(Nota para o leitor católico: Paul Blizard é hoje pastor de uma igreja evangélica; apesar de algumas passagens de cariz “evangélico”, o leitor católico poderá encontrar um vibrante testemunho dos sofrimentos que a pertença à seita ocasionou ao autor, e da “libertação” que Deus tinha preparada para eles, por caminhos que só Ele conhece. Agradecemos ao autor por nos ter enviado este escrito)
Para o cristão comum, o nome “Testemunhas de Jeová” traz à mente um grupo de pessoas impecavelmente vestidas que vão de casa em casa pela vizinhança vendendo a revista A Sentinela, ou talvez algum livro. No entanto, quando penso nas Testemunhas de Jeová, o que me vem à mente é uma longa escravidão a uma seita à qual servi durante os primeiros 28 anos da minha vida. Meu avô tornou-se membro da Sociedade Torre de Vigia no início dos anos 1900. Meus pais eram Testemunhas de Jeová ativos. Meu pai ainda é ancião presidente no Salão do Reino local.
Ensinaram-me que as Testemunhas de Jeová têm a única religião verdadeira, uma religião governada a partir da sede mundial da Sociedade Torre de Vigia no Brooklyn, N.Y. O corpo governante tem controle sobre 3,2 milhões de pessoas. Uso a palavra “controle” porque as Testemunhas de Jeová creem que tudo o que está escrito nas publicações da Torre de Vigia vem de Deus e não deve ser posto em dúvida. Elas creem que o corpo governante recebe “nova luz” dos anjos, a qual explica tudo acerca da Bíblia. Creem que a Torre de Vigia é o único canal que Deus está usando. Por isso, creem que, fora da organização da Torre de Vigia, as pessoas não têm esperança alguma. Creem que são as únicas que têm a verdade, que são as únicas que serão salvas e que todas as demais pessoas serão destruídas por Jeová Deus na batalha do Armagedom.
Comecei meu serviço de tempo integral na Torre de Vigia em 1971, depois de abandonar o ensino médio. Como obreiro missionário, fui de casa em casa tentando convencer as pessoas de que deveriam tornar-se Testemunhas de Jeová para agradar a Deus e assim, talvez, receber a salvação.

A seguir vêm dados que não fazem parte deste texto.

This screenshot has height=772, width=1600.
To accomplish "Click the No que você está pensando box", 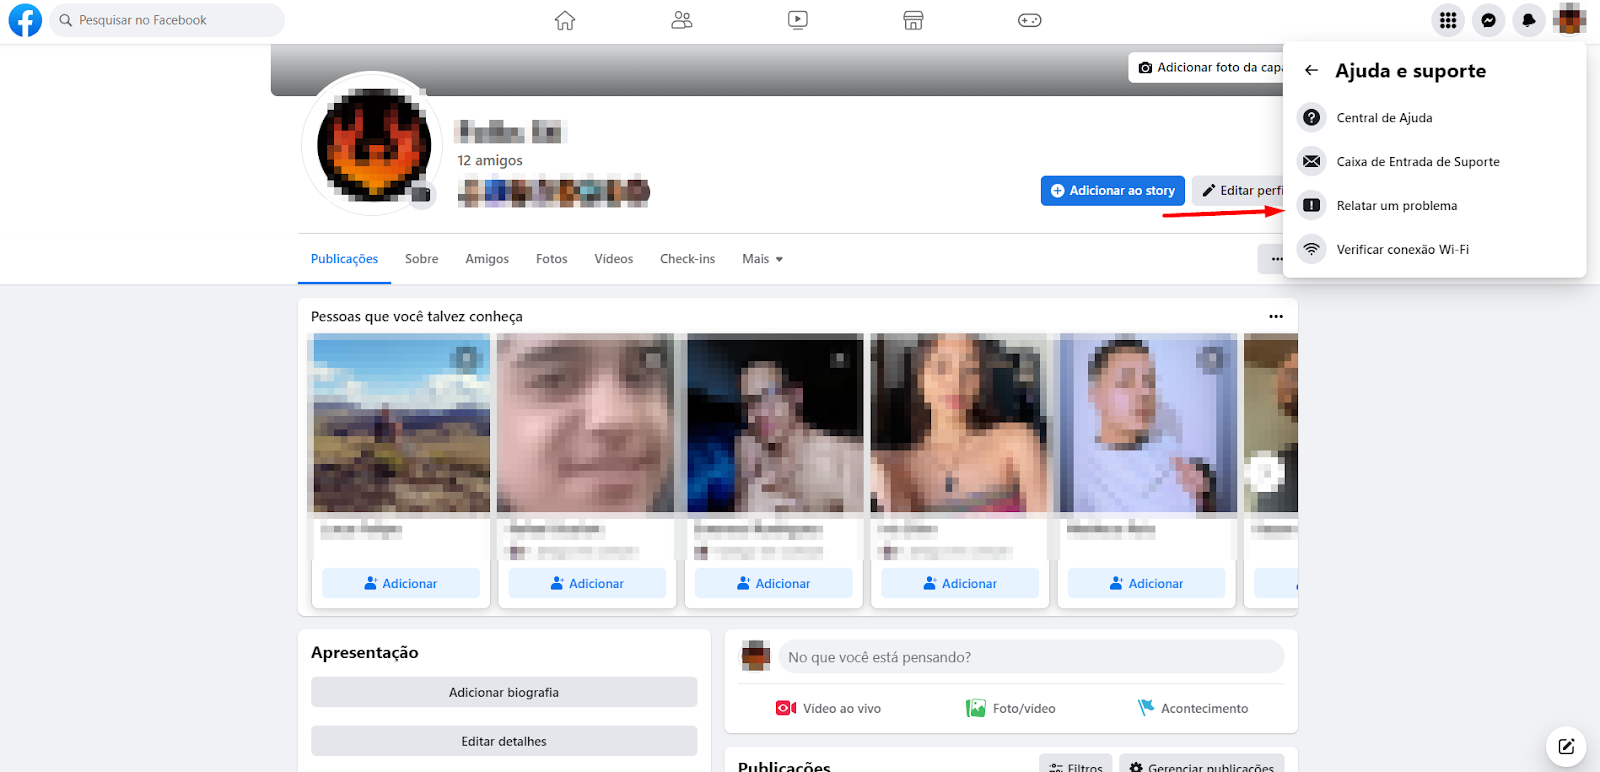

Digo “talvez” porque as Testemunhas de Jeová não estão seguras de sua salvação. O modo de salvação da Torre de Vigia baseia-se nas obras, e não na graça salvadora do sangue de Jesus Cristo, a qual recebemos gratuitamente por meio da fé.
O sistema de obras de vender livros da Torre de Vigia coloca a Testemunha de Jeová na posição de ser salva somente se for fiel à organização e fizer tudo o que esta lhe diz. A fidelidade à organização envolve obediência a uma infinidade de regras e regulamentos, que os anciãos da Torre de Vigia fazem cumprir com grande zelo.
A violação de qualquer uma dessas regras estabelecidas pelo corpo governante da Sociedade Torre de Vigia pode resultar em castigo e restrições, dependendo da ofensa cometida. Os anciãos têm o poder de tirar a salvação, restringir a vida de oração, interromper a comunicação entre membros da família ou qualquer outra coisa que julguem poder levar ao arrependimento a Testemunha vacilante.
As Testemunhas de Jeová têm de informar aos anciãos o tempo que dedicam à obra da Sociedade. Os anciãos, por sua vez, registram a informação em um arquivo. Conserva-se um arquivo para cada membro da congregação.
Esse arquivo também contém informações acerca de qualquer pecado grave que a Testemunha cometa. Toda a informação relacionada com a vida privada da Testemunha é mantida nos arquivos centrais da sociedade em Nova York. Nunca são destruídos.
Como eu havia vivido nesse sistema durante toda a minha vida, sabia o que se esperava de mim. Eu tinha de seguir as regras para poder ganhar a salvação. Eu tinha ido de casa em casa desde que era um menino pequeno. De modo que me foi fácil adaptar-me ao serviço de tempo integral.
Continuei nesse serviço por vários anos, mas foi muito pouca a satisfação que recebi. A pressão de manter-me em dia com as cotas mensais de 100 horas por mês, assim como a venda de um mínimo de 100 revistas e 40 livros por mês, começou a me desanimar. Todo esse trabalho é voluntário e não se recebe salário algum por ele. As Testemunhas têm de encontrar um emprego que as sustente nessa obra.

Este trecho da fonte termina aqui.